Его тяга к творчеству Маяковского была не поверхностной, а постоянной и очень серьезной. Часами просиживая в Исторической библиотеке, он выкапывал из многих книг, журналов и газет подробности о жизни писателя и с увлечением рассказывал товарищам, помнил наизусть десятки его стихов и с наслаждением читал их во дворе и школе. Свое выпускное сочинение он посвятил поэтическому мастерству Владимира Маяковского, и в нем обстоятельно и оригинально проанализировал произведения поэта. «Отличные мысли», — написала в конце сочинения преподавательница литературы Татьяна Родионовна Крюченкова.

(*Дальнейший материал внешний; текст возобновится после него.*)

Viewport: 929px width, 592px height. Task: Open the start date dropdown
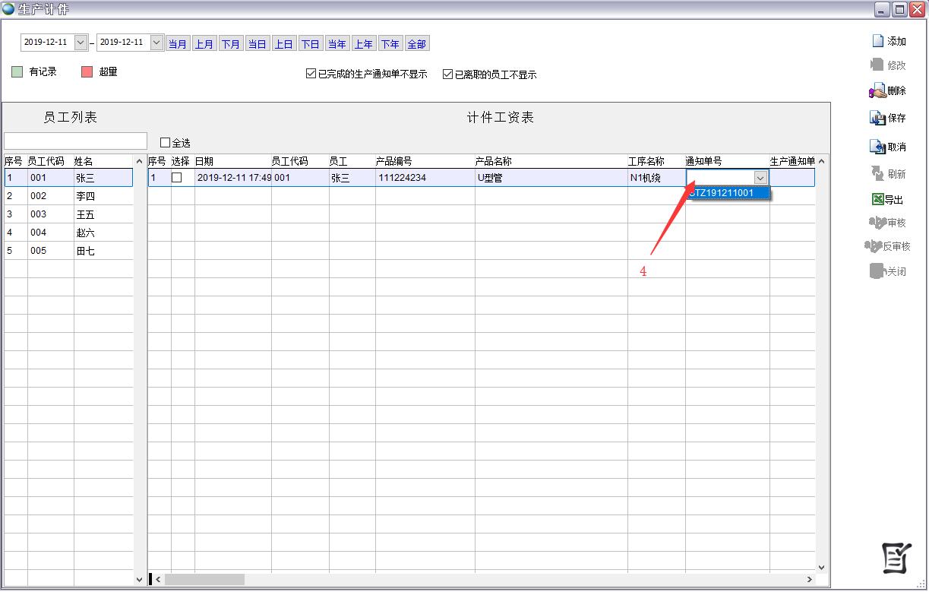pyautogui.click(x=81, y=43)
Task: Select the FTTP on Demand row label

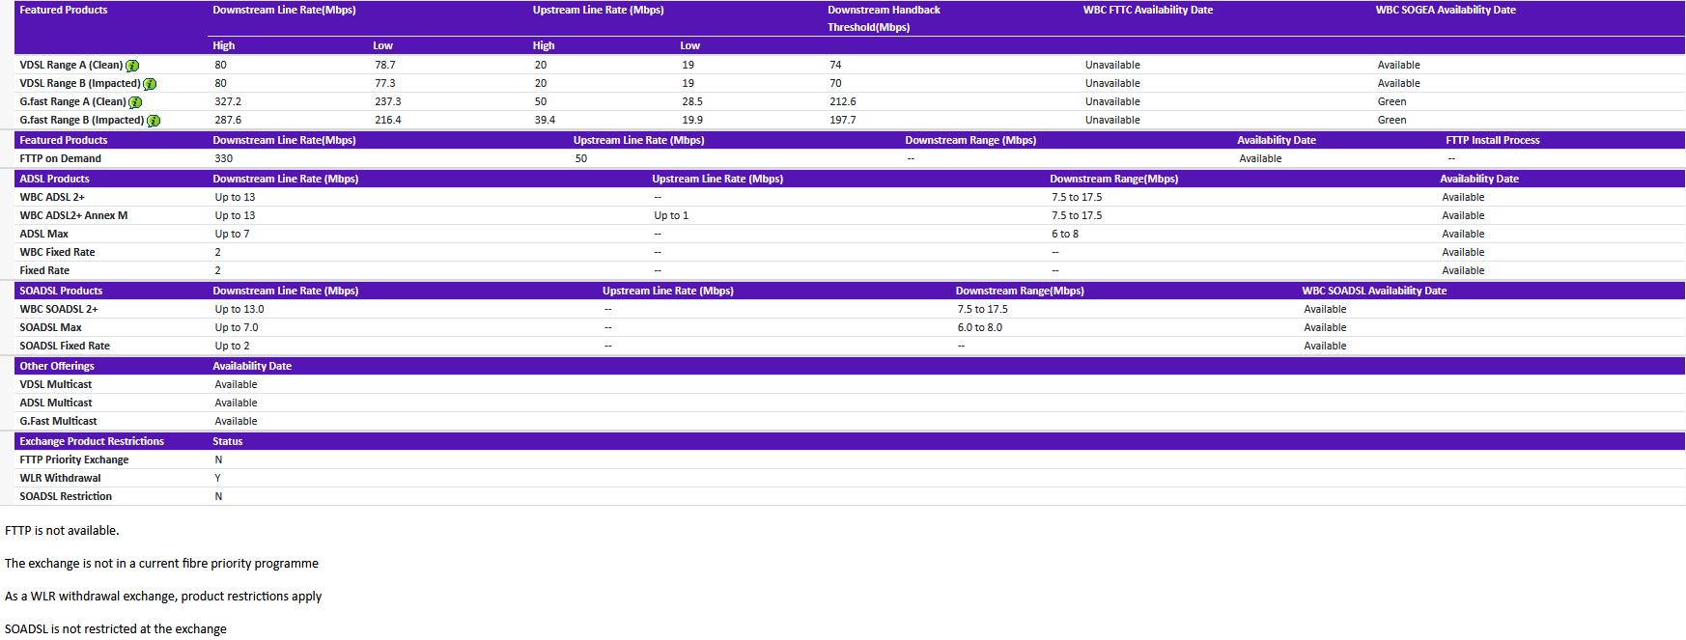Action: coord(60,159)
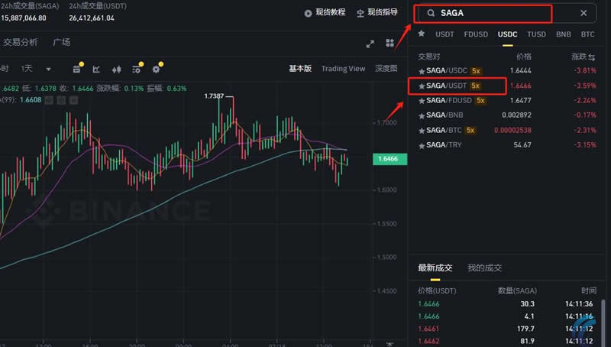Expand the chart to fullscreen
This screenshot has width=611, height=347.
pyautogui.click(x=370, y=44)
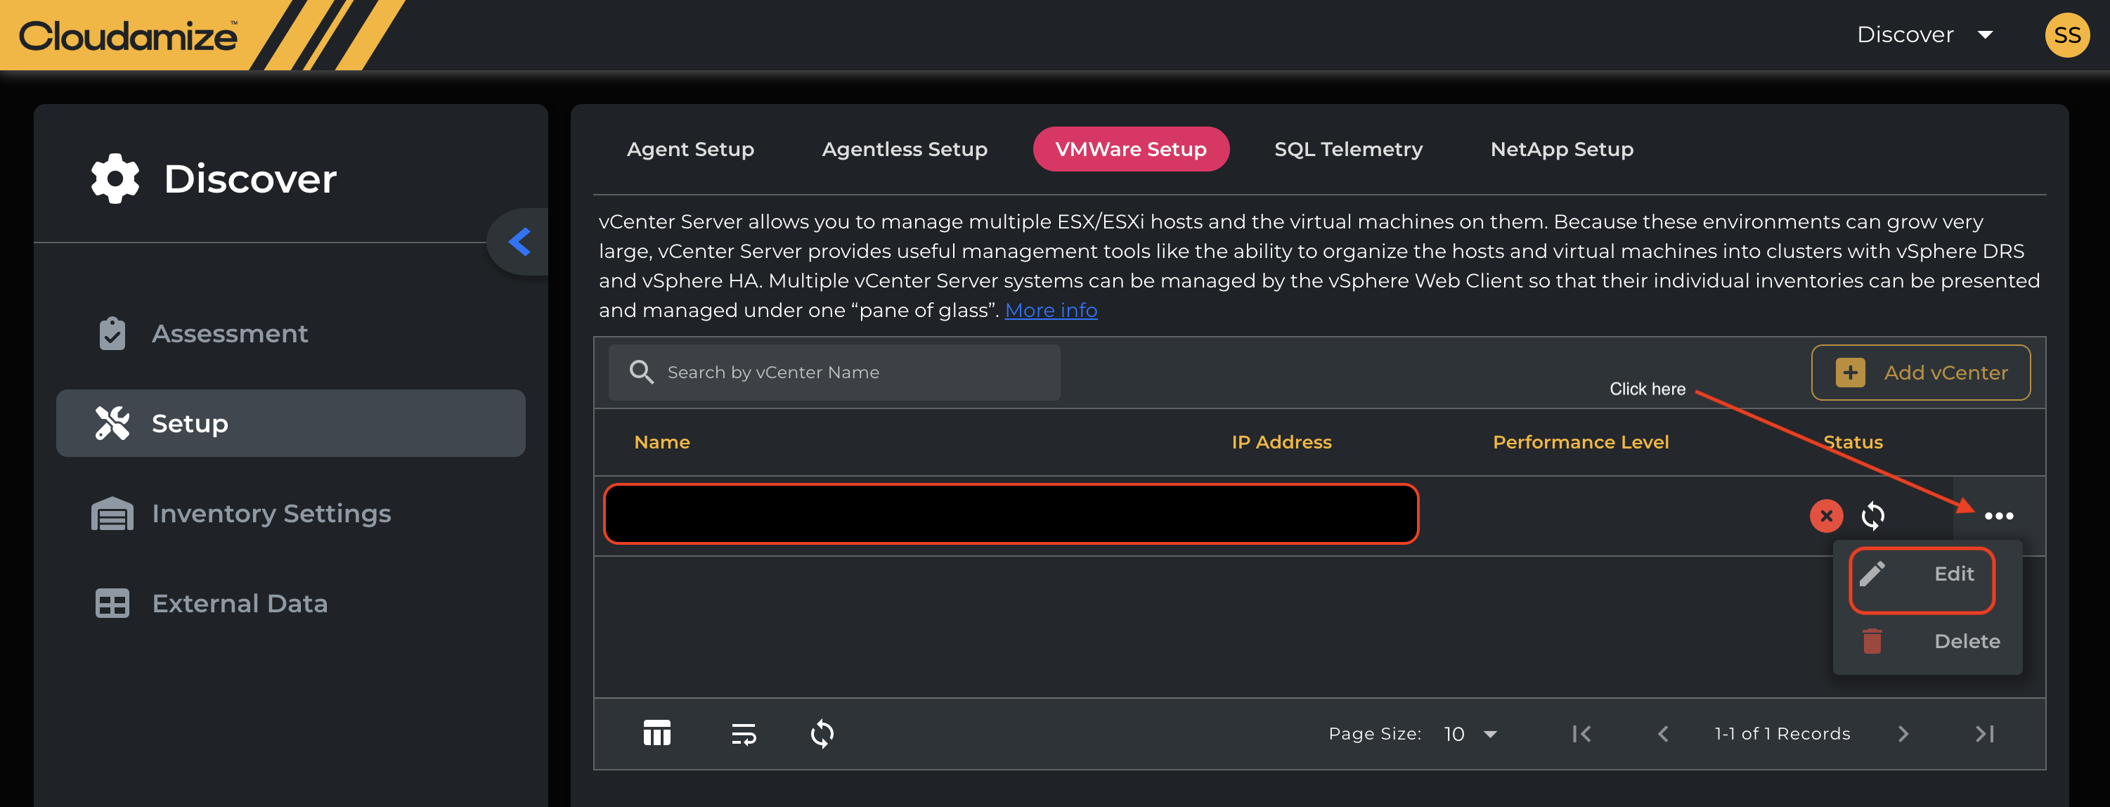Go to the last page arrow
2110x807 pixels.
tap(1984, 733)
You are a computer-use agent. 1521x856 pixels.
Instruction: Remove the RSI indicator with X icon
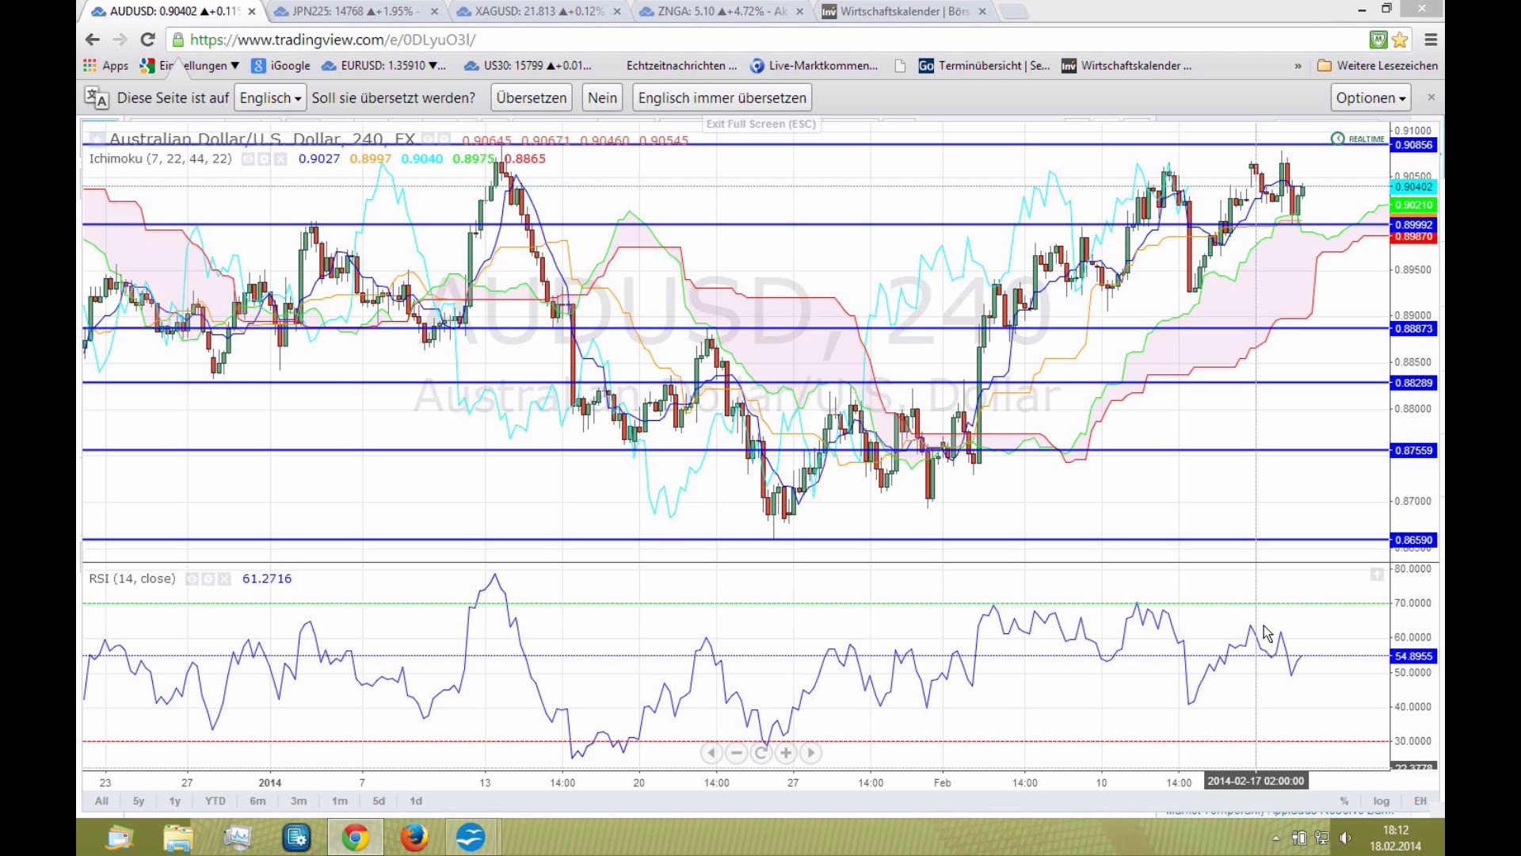224,579
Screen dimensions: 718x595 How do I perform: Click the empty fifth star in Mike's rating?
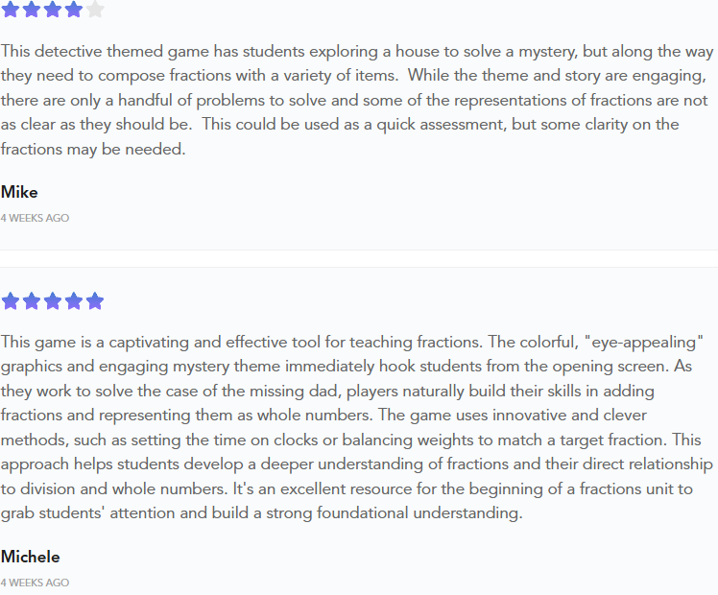coord(95,10)
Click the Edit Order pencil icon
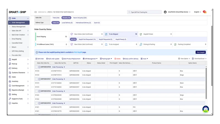 pos(36,59)

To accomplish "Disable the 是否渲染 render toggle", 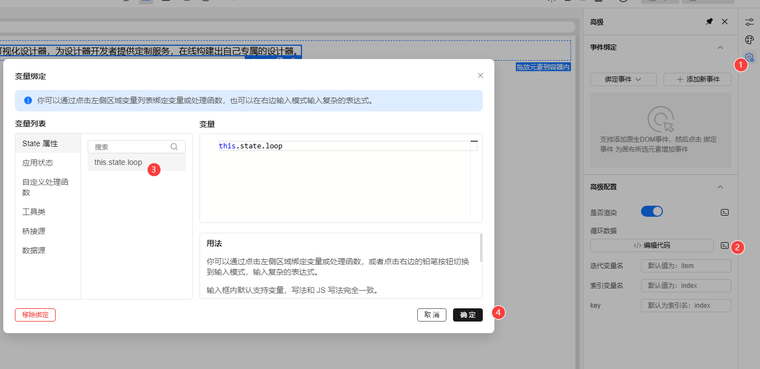I will 652,211.

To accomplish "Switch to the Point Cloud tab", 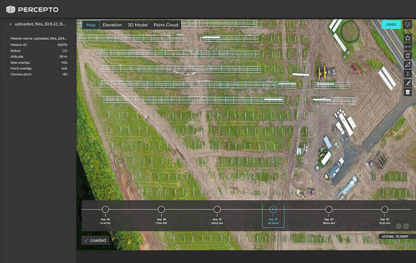I will (x=166, y=25).
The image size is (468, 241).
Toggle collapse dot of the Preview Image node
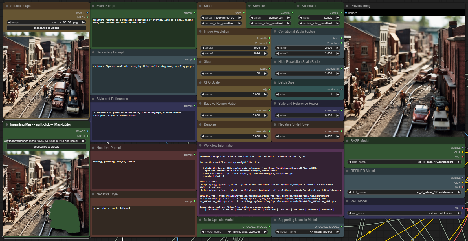(347, 6)
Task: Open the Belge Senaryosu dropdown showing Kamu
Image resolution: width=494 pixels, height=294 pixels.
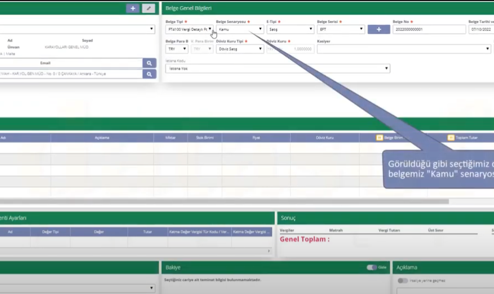Action: coord(240,29)
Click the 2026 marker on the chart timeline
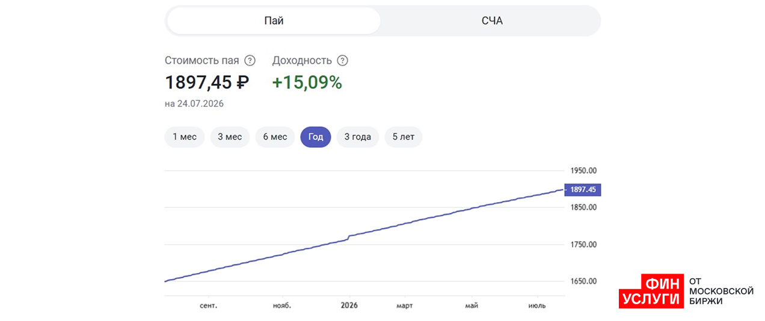The image size is (765, 321). [349, 305]
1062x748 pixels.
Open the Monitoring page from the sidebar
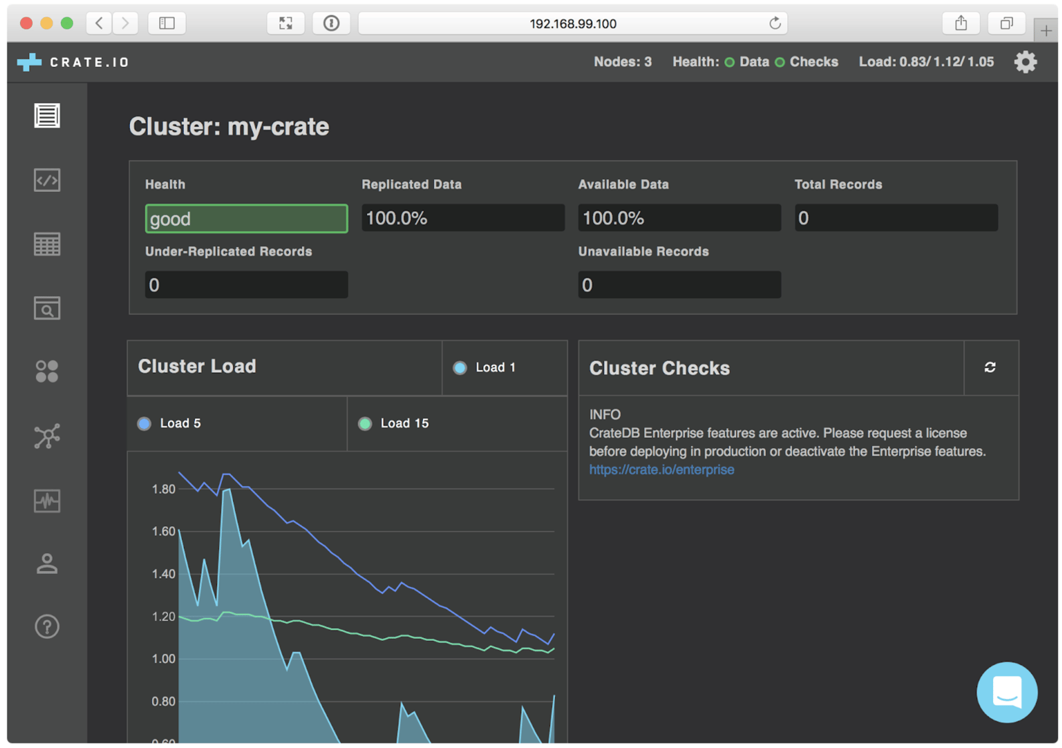click(46, 501)
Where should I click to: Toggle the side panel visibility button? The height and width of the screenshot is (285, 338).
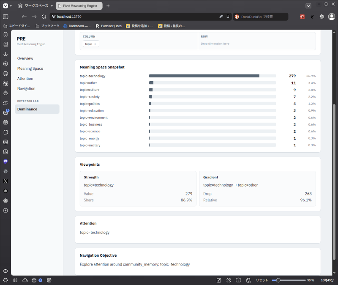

Леопольд нередко размышлял о духовной близости Маяковского к Пушкину. Он как-то особенно почувствовал ее на концерте известного чтеца Владимира Яхонтова. То была литературная композиция «Пушкин — Маяковский». До встречи с Яхонтовым Леопольд представлял себе, как и многие в те годы, что Маяковского — «агитатора, горлана, главаря» — надо не просто читать, а непременно выкрикивать, резко жестикулируя и поднимаясь на носки. А Яхонтов читал его так же естественно, задушевно и просто, как Пушкина, беседовал со слушателями. Он как бы объединял стихи двух великих поэтов: только кончалась пушкинская строфа, и ее тотчас продолжал Маяковский. Они, убедился Некрасов, стояли рядом, родные, как братья. Леопольд многое понял и, став постарше, старался читать стихи Маяковского просто, душевно и доверительно. И на фронте он читал так же. Бойцы отлично понимали его.